Cuando intento entender este resultado, no solo miro el gol. Miro los 89 minutos que llevaron a él. No fue que ellos nos robaran el partido. Fue un desgaste lento. Tuvieron más el balón, pero no pudieron romper nuestra estructura. Nuestra defensa fue inmensa: de cabeza, con el pie, como fuera. El mediocampo fue una batalla de principio a fin. Nadie se achicó.

La pregunta que todos se hacen hoy en el bar no es sobre el sistema, sino sobre el momento. Y por lo que he escuchado de algunos muchachos cerca del vestuario después del pitido final, todo se redujo a simple fatiga. Cuando pasas tanto tiempo persiguiendo a un equipo con tanta calidad, las piernas fallan en el peor momento. No se trató de ser el peor equipo. Se trató de no tener nada en el tanque cuando llegó el golpe final. Esa es la cruda verdad del fútbol de eliminación directa.

Cómo digerir esta derrota

Entonces, ¿dónde nos deja eso? La resaca va a ser dura. Pero si buscas una guía para procesar esto, para usar este resultado como algo más que dolor puro, esto es lo que tengo presente:

  • El núcleo joven es real. Una selección con tan poca experiencia se midió de tú a tú con un equipo de élite europeo en su propio terreno y los tuvo contra las cuerdas durante la mayor parte del partido. Eso no es un fracaso. Es la base de algo.
  • Hay una identidad clara. Ahora sabemos quiénes somos. Difíciles de romper, peligrosos al contragolpe. Eso es más de lo que hemos tenido en mucho tiempo.
  • El dolor es parte del camino. Cada selección que ha llegado lejos tuvo una noche como esta. Los que se dejan hundir no son los que se recuerdan. ¿Los que la usan como impulso? Ahí es cuando la historia da un giro.

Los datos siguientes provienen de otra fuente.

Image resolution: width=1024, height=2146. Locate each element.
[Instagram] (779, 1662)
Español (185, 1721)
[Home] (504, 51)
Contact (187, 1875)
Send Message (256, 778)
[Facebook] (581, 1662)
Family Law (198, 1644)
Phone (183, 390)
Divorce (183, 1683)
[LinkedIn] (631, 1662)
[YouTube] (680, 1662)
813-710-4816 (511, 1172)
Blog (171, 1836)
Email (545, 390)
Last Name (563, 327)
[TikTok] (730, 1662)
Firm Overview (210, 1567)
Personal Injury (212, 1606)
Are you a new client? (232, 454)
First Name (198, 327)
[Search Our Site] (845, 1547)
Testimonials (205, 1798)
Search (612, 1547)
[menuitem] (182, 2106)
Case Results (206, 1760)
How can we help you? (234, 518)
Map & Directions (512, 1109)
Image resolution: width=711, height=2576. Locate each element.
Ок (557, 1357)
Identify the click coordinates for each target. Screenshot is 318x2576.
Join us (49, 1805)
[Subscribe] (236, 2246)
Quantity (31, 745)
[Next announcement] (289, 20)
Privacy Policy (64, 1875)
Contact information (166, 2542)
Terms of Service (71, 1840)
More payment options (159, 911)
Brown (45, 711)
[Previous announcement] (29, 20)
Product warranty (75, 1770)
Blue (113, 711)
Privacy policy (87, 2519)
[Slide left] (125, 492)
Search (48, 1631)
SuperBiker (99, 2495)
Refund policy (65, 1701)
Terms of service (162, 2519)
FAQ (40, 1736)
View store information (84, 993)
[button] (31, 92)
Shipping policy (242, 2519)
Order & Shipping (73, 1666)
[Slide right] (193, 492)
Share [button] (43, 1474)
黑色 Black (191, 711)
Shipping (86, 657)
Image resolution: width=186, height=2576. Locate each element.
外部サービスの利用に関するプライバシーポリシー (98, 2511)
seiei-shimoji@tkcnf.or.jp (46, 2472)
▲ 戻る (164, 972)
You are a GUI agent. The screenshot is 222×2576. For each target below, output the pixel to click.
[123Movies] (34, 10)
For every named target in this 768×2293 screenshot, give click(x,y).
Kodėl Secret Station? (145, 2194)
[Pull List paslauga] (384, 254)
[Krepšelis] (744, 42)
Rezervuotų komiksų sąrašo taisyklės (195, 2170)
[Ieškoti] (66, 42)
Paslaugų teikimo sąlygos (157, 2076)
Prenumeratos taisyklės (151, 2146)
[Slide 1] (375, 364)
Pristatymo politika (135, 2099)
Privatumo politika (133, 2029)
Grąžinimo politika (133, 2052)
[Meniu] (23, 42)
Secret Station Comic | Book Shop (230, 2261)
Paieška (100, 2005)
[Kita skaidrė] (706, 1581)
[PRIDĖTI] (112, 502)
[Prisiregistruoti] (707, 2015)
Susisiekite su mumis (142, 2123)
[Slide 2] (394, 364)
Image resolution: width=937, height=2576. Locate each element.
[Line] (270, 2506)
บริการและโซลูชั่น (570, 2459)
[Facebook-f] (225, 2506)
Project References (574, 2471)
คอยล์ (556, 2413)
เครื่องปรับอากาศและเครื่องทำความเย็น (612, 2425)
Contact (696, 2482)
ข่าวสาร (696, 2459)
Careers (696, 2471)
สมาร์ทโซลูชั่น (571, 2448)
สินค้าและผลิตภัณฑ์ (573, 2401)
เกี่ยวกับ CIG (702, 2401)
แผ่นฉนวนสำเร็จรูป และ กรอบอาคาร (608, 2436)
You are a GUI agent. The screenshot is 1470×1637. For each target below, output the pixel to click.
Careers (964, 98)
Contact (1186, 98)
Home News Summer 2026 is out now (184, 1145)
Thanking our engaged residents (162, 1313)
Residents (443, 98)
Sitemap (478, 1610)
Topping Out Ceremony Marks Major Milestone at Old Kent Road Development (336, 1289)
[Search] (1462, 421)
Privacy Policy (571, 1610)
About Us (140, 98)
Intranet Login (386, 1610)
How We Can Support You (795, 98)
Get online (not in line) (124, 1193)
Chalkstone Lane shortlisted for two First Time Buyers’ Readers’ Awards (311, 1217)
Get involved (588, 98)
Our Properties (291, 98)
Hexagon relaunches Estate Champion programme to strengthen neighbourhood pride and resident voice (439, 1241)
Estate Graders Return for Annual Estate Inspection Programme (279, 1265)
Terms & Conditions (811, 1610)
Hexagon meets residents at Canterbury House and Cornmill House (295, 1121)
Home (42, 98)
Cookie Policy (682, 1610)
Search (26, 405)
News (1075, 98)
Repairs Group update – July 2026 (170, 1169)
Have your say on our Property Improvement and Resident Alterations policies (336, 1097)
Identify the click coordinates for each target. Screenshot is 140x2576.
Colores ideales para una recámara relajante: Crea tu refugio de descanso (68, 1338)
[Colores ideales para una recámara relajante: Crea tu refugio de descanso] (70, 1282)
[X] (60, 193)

Para los jugadores, este es el tipo de dolor que impulsa una campaña. Para el resto de nosotros, es un recordatorio de por qué nos importa tanto. Te sacudes el polvo, te juntas con los muchachos para tomar una cerveza y empiezas a mirar hacia adelante. Porque eso es lo que hacemos. Nos levantamos. Siempre lo hemos hecho.